By HospiMedica staff writers
Posted on 15 Nov 2000
A group of transplant patients who no longer require immunosuppressive drugs are being studied by researchers in the hope of finding clues that could yield simple laboratory tests predictive of transplant tolerance. More...
The researchers are at the University of Pittsburgh's Thomas E. Starzl Transplantation Institute (Pitt, USA), recently awarded a grant by the U.S. Immune Tolerance Network to conduct the study.

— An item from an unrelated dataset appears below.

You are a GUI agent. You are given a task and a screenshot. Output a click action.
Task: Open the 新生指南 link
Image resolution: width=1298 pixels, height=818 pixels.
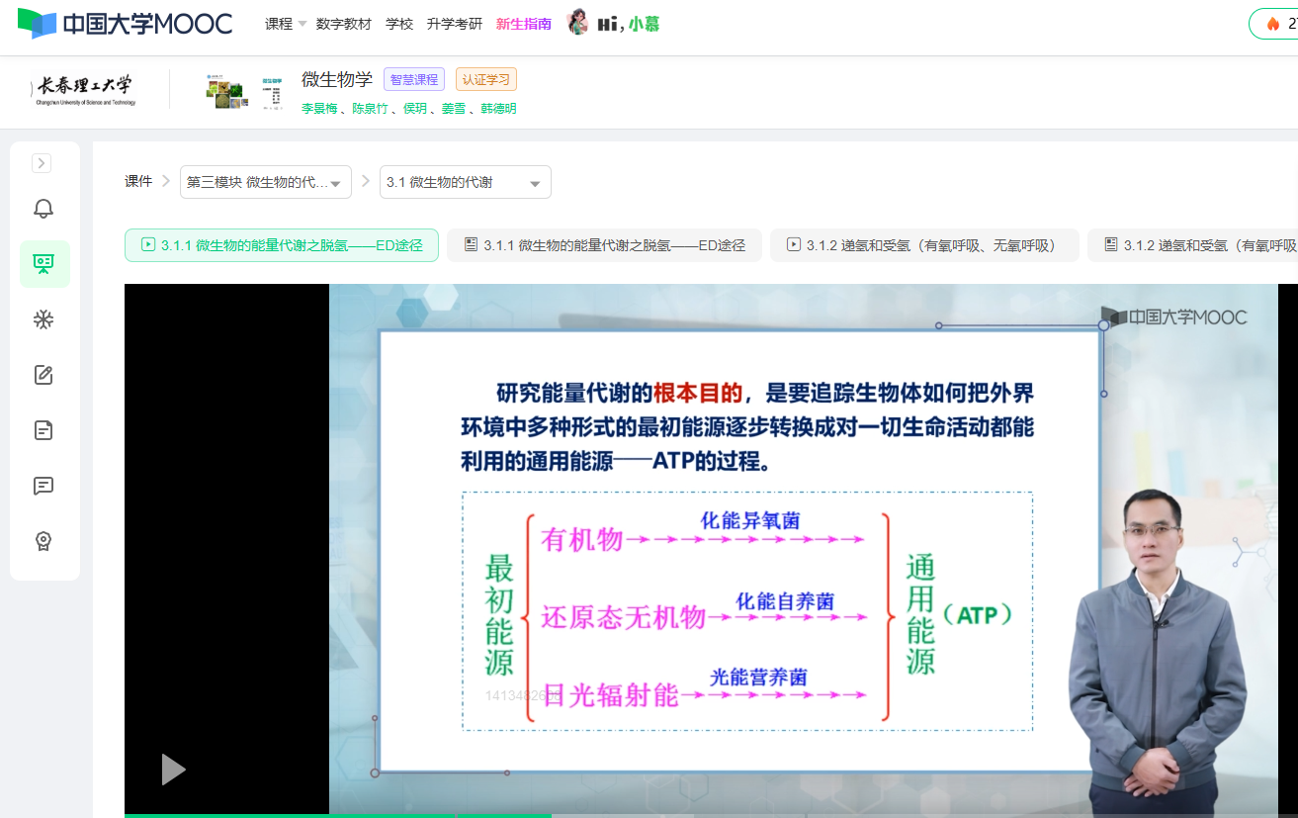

Transplant tolerance is a key area of study for this network, a US$144 million undertaking supported by a number of U.S. research organizations.

The Pitt team was selected because of its research in transplant immunology, which has resulted in 40 liver transplant recipients in a controlled study who have been weaned off anti-rejection drugs and remained drug-free for a mean of 6.6 years. The new project will enable further study of these patients and others to determine why their transplanted organs continue to be accepted by their immune systems without the aid of drugs, and to identify potential tests that could predict patients with transplant tolerance.

So far, the researchers have focused on the role of dendritic cells in tolerance and are performing genetic analyses of key regulatory proteins within the immune system, where small changes in the code may reveal a patient's potential for rejection. The new funding will enable both areas to be fully explored in order to arrive at a distinct and reliable laboratory profile consistent with the tolerance state.

"Tolerance assays could support a number of clinical trials and might provide important clues to understanding how tolerance impacts autoimmune diseases as well as allergy and asthma,” noted Adriana Zeeve, Ph.D., a professor of pathology and surgery and co-principal investigator.